Kevin Parker carries the souls of psychedelic rock’s godfathers in his heart and has his brain plugged into the fizzling circuitry of a modern electronic music producer. But the hardware in his head has had an upgrade; this entity we refer to as Tame Impala has evolved. Ideas flow between Parker’s heart and brain at incredible speeds, swirling around, combining, separating, balancing. Step back in your mind’s eye and you’ll see a whirlpool of ideas.

Now hit play on the new Tame Impala LP and imagine Parker in his studio, sitting on a stool with his back against the wall, a single globe burning above him. In front of him is a higgledy piggledy collection of percussion instruments. Each hand clenches a thin piece of wood, his knuckles whitening as an endless mantra whispers in the back of his mind:


He hesitates for a second, then flicks a switch at the back of his head. Eyes glazing over, he surrenders to the forces inside of him that slowly whirr into life. All conscious thoughts are sucked away into a vacant corner of his mind and sealed in, and soon his hands relax their grip on the drumsticks – now Kevin is gone, and Tame Impala is here. There is no urgency, but when it feels right, the beast’s arms eventually come to life filled with vigour, powering its hands towards the tom drums suspended in front of him. Its wrists snap back and forward as they pound on the drum skins, violent but under control. As the creature’s insides flow into the drum kit, some of the hits start to distort and squelch unnaturally, their digital echoes attacking the air around them.

It is good, but more is needed.
An infinitely dense beam of colour immediately bursts forth from the very centre of the creature’s forehead, pushing waves of sound around this moment in time.
As the waves continue to swell and fade, the beast opens its mouth, broadcasting in otherworldly tones:

“And I know that I gotta be above it now
And I know that I can’t let them break me down
And I gotta bide my time as I’m facin’ the crowd
And I know that I gotta be above it now”

All this eventually sates the anomaly that sits on that stool, and it reaches behind its head for the switch.

This first track from Kevin Parker’s new album Lonerism is certainly an attention-capturing way to kick things off and showcase his melding of the analogue and digital worlds, but like its predecessor, InnerSpeaker, it explores many different moods and themes within these boundaries. Mind Mischief is a latter-day-Beatles-esque love song that sets you twirling around in space surrounded by fuzzy guitar licks and layers of phasered vocals singing sweet melodies, whereas ‘Nothing That Has Happened So Far Has Been Anything We Could Control’ takes you on a complete journey.
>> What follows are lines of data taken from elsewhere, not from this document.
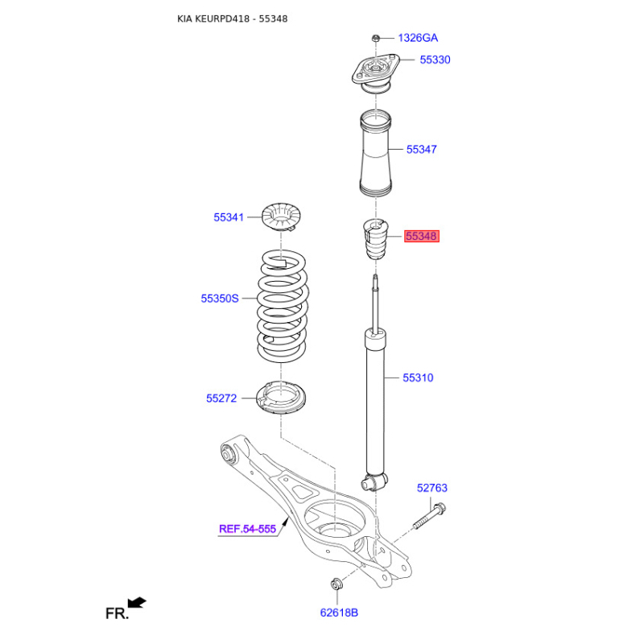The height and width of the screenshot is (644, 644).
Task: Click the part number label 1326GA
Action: pyautogui.click(x=418, y=38)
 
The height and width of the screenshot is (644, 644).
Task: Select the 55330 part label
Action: pyautogui.click(x=435, y=60)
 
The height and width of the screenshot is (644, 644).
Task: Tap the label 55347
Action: pyautogui.click(x=421, y=150)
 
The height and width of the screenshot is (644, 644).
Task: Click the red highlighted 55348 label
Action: pyautogui.click(x=422, y=236)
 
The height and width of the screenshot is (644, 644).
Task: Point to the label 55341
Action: pyautogui.click(x=229, y=217)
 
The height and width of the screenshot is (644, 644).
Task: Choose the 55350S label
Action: pyautogui.click(x=219, y=299)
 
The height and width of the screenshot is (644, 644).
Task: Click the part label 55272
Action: pyautogui.click(x=221, y=398)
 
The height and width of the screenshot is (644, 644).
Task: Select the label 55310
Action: pyautogui.click(x=418, y=378)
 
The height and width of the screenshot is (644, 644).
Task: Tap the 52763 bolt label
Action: pyautogui.click(x=432, y=488)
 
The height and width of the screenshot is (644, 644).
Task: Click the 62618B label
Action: pyautogui.click(x=339, y=613)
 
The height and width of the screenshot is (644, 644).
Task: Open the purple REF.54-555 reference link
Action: pyautogui.click(x=247, y=529)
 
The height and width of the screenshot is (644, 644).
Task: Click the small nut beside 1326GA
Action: pyautogui.click(x=375, y=39)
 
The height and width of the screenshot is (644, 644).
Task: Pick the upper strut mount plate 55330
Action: pyautogui.click(x=375, y=73)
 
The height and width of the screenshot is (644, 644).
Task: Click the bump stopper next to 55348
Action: pyautogui.click(x=375, y=239)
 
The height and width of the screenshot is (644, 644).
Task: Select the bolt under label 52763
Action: pyautogui.click(x=430, y=516)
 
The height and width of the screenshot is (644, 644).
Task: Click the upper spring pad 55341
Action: pyautogui.click(x=281, y=217)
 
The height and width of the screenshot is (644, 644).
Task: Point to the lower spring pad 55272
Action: pyautogui.click(x=281, y=398)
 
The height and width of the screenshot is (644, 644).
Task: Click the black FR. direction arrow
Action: pyautogui.click(x=137, y=603)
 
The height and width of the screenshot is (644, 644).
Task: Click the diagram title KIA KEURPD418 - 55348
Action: pyautogui.click(x=233, y=19)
It opens with what sounds like an electronically-altered harpsichord, before being carried forward by an irresistible drum groove which sits under incomprehensible lyrics. Synthesised arpeggios occasionally circle overhead after a strange conversational interlude, and eventually any pretense of song structure is dropped, leaving several mountains of delicious sounds to gorge on after repeated listens. There’s even a rare treat in ‘Sun’s Coming Up’: a raw ballad with nothing but vocals and piano playing simple chords and melodies, i.e. the antithesis of this musical project’s usual antics. Of course this particular track is drenched in the echoes of guitars before long, as there’s no better fitting way to close out a Tame Impala album.
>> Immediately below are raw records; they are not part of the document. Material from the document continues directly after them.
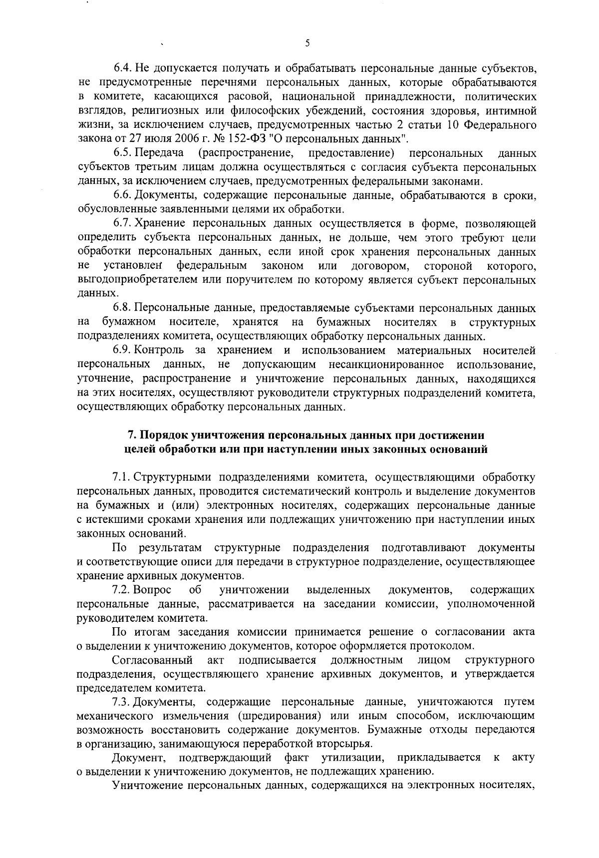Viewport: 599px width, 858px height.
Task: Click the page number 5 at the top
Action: tap(307, 44)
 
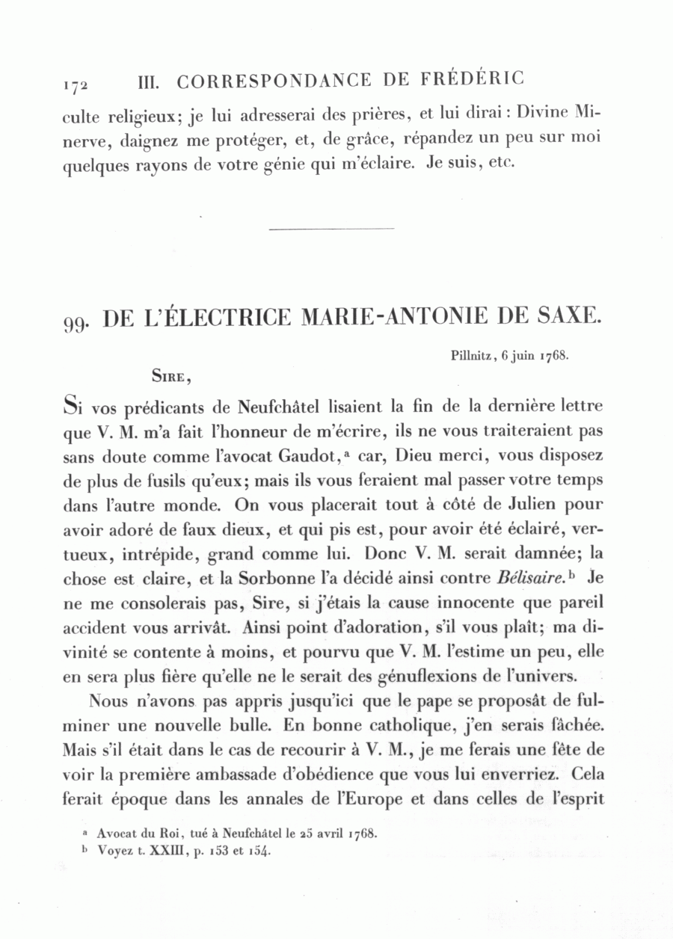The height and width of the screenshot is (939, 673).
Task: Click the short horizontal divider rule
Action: (331, 229)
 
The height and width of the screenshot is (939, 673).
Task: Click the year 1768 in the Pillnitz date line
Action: (556, 357)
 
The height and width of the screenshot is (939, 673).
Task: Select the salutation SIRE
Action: (170, 377)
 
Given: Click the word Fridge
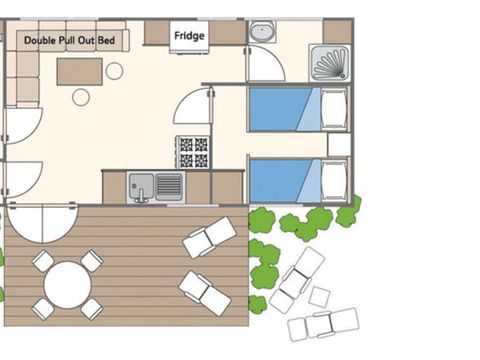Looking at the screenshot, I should coord(190,36).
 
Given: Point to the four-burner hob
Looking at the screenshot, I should coord(193,152).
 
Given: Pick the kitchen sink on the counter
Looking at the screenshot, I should coord(156,186).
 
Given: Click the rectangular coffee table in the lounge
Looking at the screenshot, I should coord(79,71).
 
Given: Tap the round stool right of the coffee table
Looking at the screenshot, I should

It was fantastic seeing Parker with his band at Splendour In The Grass and Parklife this year. Their showmanship might be undermined when they’re preceding a band like Passion Pit, but their connection to the music is often far more interesting to watch than a guy jumping around on stage to get the crowd psyched. In one particular moment at Parklife last Sunday, Parker was noodling away on his guitar for a while as the rest played it down in the background, then all of a sudden each body on stage fell forward with their instruments, hitting that one single note together as they launched back to full strength as one unified sound… it was a powerful moment. As Lonerism is a noticeably more electronic record, it will be fascinating to see how – and if – the boys can bring moments like that to life on stage now. If they can, things could get very interesting with album number three.